– Pauvre femme ! soupira Morosini. Comment a-t-elle pris l’écroulement de son rêve, car je suppose qu’on n’a plus conservé le moindre doute sur l’origine des lettres ? Quelqu’un avait su le triste roman de cette malheureuse et décidé de s’en servir pour la faire sortir de sa cachette. Pour moi, en tout cas, c’est très clair...
– On l’a compris trop tard, hélas ! Grand-mère était épouvantée quand elle a su ce qui s’était passé. C’est alors qu’elle m’a télégraphié à Budapest en me demandant de revenir mais je n’ai fait que m’arrêter à Ischl, et je suis venue ici pour essayer d’apaiser un peu Elsa.
– Elle doit être désespérée ?
– Il est impossible de mesurer son chagrin. Elle n’a plus l’air de vivre. Elle ne parle pas, reste assise près de la fenêtre de sa chambre pendant des heures à contempler le lac et quand elle vous regarde... elle n’a pas l’air de vous voir. Pourtant, moi, elle m’aimait bien et...
Lisa se tut, étranglée par une soudaine montée de larmes. Aldo se laissa glisser à genoux devant elle, emprisonnant ses deux mains dans les siennes. Il pensait jusque-là que Lisa, en s’occupant de la recluse, obéissait à un devoir comme elle savait si bien les accomplir, mais en découvrant qu’elle aimait cette malheureuse, il se sentit bouleversé...
– Lisa, je vous en prie, disposez de moi comme vous l’entendrez ! Dites-moi ce que je peux faire pour vous aider ! Je suis votre ami... et Adalbert aussi, ajouta-t-il, non sans un tout petit effort.

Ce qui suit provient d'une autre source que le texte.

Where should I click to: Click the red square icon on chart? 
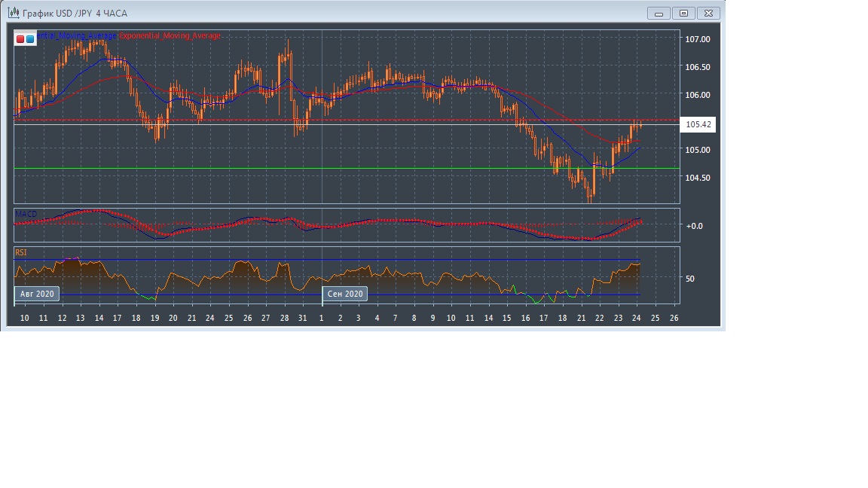pos(20,38)
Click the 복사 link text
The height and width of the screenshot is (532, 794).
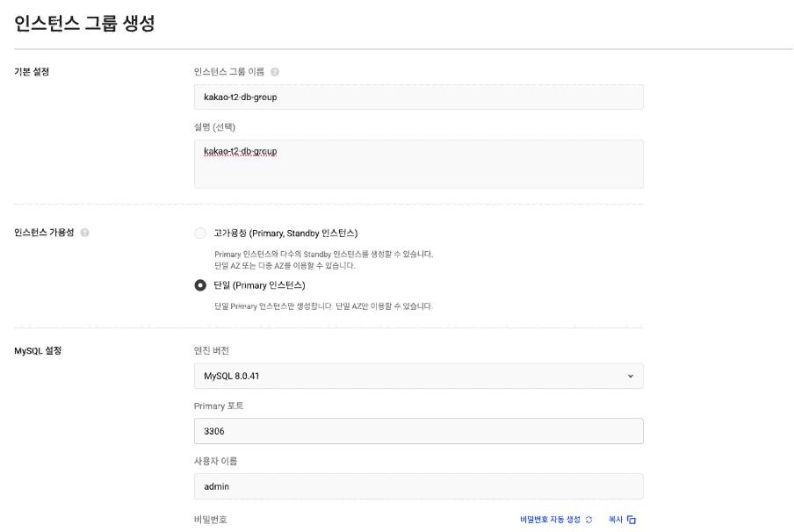615,520
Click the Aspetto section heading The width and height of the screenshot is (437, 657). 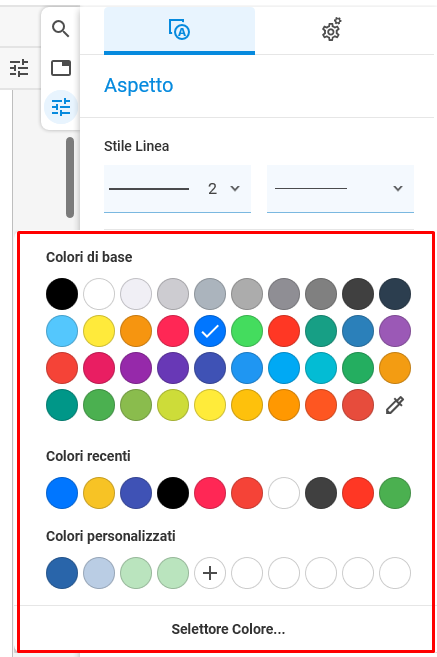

Elle plongea son regard sombre scintillant de larmes dans celui de Morosoni et un instant celui-ci crut y voir une douceur nouvelle, une émotion... Vite effacée :
– Rien hélas ! ... Et relevez-vous, je vous en prie ; cela n’est pas une position convenable dans une église...
– Que fait-on dans une église sinon prier ? Et je vous prie, Lisa, de nous laisser vous aider. Si votre amie est en danger, vous l’êtes aussi et c’est une idée que je ne supporte pas, affirma-t-il, en lui obéissant et en reprenant sa place sur le banc.
– Non. Pas dans l’immédiat ! La maison du lac est notre meilleure sauvegarde. Tout ce que vous pouvez faire, c’est vous éloigner et nous laisser. Vous êtes trop... décoratifs, vous et Adalbert. Votre présence ici ne peut qu’attirer l’attention. Allez-vous-en, je vous en supplie ! ... En revanche, je vous promets de faire l’impossible pour convaincre Elsa de se défaire de son aigle !
– Vous voulez vous débarrasser de moi ? fit-il avec une amertume que sa réponse n’apaisa pas. Ce fut un « oui » très net, plein de force, et, comme 1 gardait un silence peiné, Lisa ajouta :
– Comprenez donc ! En cas de problème, nous pouvons faire appel à tous ceux d’ici ! ...
– Peut-être aussi à votre charmant cousin qui est aussi votre fervent adorateur ? Ce qui m’étonne, c’est de ne pas encore l’avoir vu rappliquer : il a tout du chien courant et flaire votre parfum à des kilomètres !
– Fritz ! Oh, c’est un bon garçon mais assez fatigant ! Rassurez-vous, Grand-mère y a mis bon ordre en le réexpédiant à Vienne pour des achats urgents... et très difficiles ! D’ailleurs, il ignore tout de la maison du lac !
Elle se relevait. Aldo fit de même avec l’impression désagréable d’être devenu soudain aussi encombrant que Fritz. Lorsqu’il offrait une aide sincère, il n’aimait pas du tout qu’on la dédaignât mais apparemment Lisa s’en souciait peu !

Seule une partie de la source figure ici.